Selected text:
Tatsuko does not have her character change but she does get time in the limelight. So much time, in fact, that she steals it from many of the other characters. For whatever reason, this season puts a lot of emphasis on the rambunctious kid. Her interactions with the rest of the cast, her crazy behavior, and even the rest of her family are shown. All of these details are done as jokes. For example, when her family is introduced, the characters note how Tatsuko has become the “main character,” to which Tatsuko responds with a philosophical statement that is unlike her. Again, like Bazett, using Tatsuko for comedy is fine, and giving so much on-screen time to Tasuko makes her more of a character than just a hyper little girl. But so much focus on her (and other side characters like Mimi) takes away from the ones who need it most, namely Kuro, Miyu, and Illya

Kuro especially has little presence within the season. Outside of her kissing scenes and her teasing of Shirou, she more or less sits on the sidelines. The biggest example is the conflict between Illya and Miyu. Rather than trying to mediate the two when she is aware of the disconnect, she just lets them figure it out on their own. It is not until the final fight that Kuro is motivated enough to take action, action she takes because Illya had finally decided to be the friend to Miyu she should have been all along. Kuro’s refusal to help until Illya decided to makes sense, but Kuro’s character is still a bit contradictory: she is being a good friend by not being a good friend. This is weird because not being a good friend is the main conflict between the characters. So in a way Kuro’s contradiction contradicts the anime’s theme on friendship.


Miyu comes to understand the point of friendship

The entire first half centralized this theme: the anime, with its slice-of-life events, highlighted the fun times and relationships the friends had together. Yet all of these happy times were avoiding the problem in a similar fashion to Kuro’s own active avoidance. The result is that Illya and Miyu avoided the problem as well. Illya did not pry into Miyu’s life since Miyu was unwilling to share more about herself, and Miyu did not divulge her past since that would have meant hurting the relationship she already had with Illya. In short, Illya and Miyu distract themselves to prevent confronting each other.

A lot of the trepidation is caused by Miyu’s social ineptitude. As the first half of the season shows, she does not have a firm grasp (still) on common activities such as hitting a beach ball in the ocean or how festival stalls are more about the fun than they are about the money. As such, she not only has difficulty expressing herself but she also has difficulty understanding Illya’s feelings. So when Miyu accepts her “destiny,” she does not do so to hurt Illya, she does so because she does not want to hurt her best friend anymore. The revelation of her origins is presented awkwardly as more information dumping, but in the end, Miyu learns that she is, as Illya puts it, “not alone.” She learns that friends are meant to be there for one another. She learns that friends are people to turn to when the going gets tough. And considering the magical girl motif, friendship saving the day is as fitting as can be.

Parts of the exercise:
1. Answer these questions about the anime review:
(a) Which three characters does the review say need the focus most?
(b) When is Kuro first motivated enough to take action?
(c) What two common activities does Miyu still not grasp, according to the first half of the season?
2. Retype the part of the anime review between "Kuro especially has" and "theme on friendship.", inclusive.

Entries:
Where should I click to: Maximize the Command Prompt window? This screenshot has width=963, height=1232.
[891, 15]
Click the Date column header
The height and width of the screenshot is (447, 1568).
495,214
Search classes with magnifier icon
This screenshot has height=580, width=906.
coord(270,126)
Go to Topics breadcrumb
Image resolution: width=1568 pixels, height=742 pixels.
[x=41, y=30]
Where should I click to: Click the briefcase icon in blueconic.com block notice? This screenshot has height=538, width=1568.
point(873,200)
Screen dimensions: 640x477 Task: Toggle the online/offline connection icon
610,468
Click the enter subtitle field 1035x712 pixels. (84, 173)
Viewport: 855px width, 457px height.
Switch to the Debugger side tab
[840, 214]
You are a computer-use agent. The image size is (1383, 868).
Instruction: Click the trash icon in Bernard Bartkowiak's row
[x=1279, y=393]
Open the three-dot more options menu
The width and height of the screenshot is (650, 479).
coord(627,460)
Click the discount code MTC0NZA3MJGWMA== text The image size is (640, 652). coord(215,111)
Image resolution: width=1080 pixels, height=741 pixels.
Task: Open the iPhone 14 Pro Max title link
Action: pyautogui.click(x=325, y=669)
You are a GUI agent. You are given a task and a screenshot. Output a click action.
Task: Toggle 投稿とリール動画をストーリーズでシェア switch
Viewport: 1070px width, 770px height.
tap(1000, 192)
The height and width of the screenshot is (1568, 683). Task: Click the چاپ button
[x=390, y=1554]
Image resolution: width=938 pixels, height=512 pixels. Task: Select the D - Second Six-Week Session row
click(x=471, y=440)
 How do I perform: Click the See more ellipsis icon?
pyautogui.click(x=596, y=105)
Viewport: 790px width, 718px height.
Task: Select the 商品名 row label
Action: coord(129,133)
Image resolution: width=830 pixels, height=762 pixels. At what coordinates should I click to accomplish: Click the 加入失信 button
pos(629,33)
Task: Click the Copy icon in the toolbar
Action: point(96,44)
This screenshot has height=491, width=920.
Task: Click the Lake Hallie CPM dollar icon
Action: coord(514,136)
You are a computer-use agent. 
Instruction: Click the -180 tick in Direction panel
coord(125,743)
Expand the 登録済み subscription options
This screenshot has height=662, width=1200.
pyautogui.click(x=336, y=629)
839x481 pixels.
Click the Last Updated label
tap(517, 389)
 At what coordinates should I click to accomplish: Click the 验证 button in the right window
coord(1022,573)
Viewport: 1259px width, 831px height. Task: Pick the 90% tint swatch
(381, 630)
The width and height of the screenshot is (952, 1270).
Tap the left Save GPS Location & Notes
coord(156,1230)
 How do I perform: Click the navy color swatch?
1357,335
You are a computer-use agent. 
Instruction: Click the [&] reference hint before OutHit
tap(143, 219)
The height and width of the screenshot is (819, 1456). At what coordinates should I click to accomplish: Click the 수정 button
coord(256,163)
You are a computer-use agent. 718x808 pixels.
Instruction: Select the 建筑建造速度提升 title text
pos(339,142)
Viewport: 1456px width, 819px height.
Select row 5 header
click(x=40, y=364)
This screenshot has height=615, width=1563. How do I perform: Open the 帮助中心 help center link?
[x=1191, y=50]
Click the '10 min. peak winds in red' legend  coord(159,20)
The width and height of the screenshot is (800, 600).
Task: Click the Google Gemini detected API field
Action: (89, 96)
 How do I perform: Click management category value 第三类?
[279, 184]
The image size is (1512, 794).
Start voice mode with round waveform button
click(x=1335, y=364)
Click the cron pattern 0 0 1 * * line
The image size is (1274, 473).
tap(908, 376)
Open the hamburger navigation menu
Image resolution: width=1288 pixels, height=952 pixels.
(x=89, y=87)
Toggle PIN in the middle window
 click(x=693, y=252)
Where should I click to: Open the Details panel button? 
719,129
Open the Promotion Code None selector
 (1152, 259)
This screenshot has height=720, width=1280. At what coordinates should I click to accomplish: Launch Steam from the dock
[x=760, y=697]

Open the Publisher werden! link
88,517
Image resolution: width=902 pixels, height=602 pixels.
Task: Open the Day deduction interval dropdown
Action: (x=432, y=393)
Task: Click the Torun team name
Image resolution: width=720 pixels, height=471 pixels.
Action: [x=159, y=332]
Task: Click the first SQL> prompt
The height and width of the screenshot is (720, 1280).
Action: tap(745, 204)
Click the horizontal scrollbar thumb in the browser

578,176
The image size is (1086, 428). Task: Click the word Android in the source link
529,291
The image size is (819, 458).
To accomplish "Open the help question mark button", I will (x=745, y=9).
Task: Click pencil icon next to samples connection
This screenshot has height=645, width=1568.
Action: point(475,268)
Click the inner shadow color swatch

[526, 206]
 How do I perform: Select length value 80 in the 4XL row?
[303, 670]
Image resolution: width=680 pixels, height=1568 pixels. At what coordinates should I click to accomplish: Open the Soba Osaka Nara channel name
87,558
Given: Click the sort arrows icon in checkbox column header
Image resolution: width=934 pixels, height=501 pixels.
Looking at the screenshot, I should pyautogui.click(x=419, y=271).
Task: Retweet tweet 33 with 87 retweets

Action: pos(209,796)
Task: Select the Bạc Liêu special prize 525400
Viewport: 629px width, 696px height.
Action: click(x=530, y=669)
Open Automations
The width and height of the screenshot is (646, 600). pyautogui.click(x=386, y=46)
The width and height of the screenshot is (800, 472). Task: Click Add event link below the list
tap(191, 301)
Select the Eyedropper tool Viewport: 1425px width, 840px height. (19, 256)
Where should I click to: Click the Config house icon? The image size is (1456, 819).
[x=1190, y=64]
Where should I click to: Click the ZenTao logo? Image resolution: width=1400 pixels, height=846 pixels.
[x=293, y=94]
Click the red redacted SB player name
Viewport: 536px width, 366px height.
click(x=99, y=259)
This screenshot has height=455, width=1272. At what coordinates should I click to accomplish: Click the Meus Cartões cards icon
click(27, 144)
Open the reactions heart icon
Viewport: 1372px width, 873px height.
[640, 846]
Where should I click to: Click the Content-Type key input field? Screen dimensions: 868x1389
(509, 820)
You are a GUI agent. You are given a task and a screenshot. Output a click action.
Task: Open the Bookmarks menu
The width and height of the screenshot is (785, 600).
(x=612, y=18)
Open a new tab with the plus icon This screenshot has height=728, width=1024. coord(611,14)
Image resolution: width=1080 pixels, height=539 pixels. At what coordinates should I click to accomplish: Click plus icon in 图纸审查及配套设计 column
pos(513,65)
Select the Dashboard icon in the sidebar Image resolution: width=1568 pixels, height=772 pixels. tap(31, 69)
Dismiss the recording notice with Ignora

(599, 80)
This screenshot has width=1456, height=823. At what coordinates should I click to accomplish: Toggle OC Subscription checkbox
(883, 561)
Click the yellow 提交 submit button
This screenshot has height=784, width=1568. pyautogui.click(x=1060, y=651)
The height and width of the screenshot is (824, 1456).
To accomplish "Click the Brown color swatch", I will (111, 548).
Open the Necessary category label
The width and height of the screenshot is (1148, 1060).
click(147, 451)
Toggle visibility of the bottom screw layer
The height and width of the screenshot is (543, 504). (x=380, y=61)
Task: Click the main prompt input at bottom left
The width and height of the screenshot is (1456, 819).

Solutions by task:
1.
(a) Kuro, Miyu, and Illya.
(b) Not until the final fight.
(c) Hitting a beach ball in the ocean, and understanding that festival stalls are more about the fun than about the money.

2.
Kuro especially has little presence within the season. Outside of her kissing scenes and her teasing of Shirou, she more or less sits on the sidelines. The biggest example is the conflict between Illya and Miyu. Rather than trying to mediate the two when she is aware of the disconnect, she just lets them figure it out on their own. It is not until the final fight that Kuro is motivated enough to take action, action she takes because Illya had finally decided to be the friend to Miyu she should have been all along. Kuro’s refusal to help until Illya decided to makes sense, but Kuro’s character is still a bit contradictory: she is being a good friend by not being a good friend. This is weird because not being a good friend is the main conflict between the characters. So in a way Kuro’s contradiction contradicts the anime’s theme on friendship.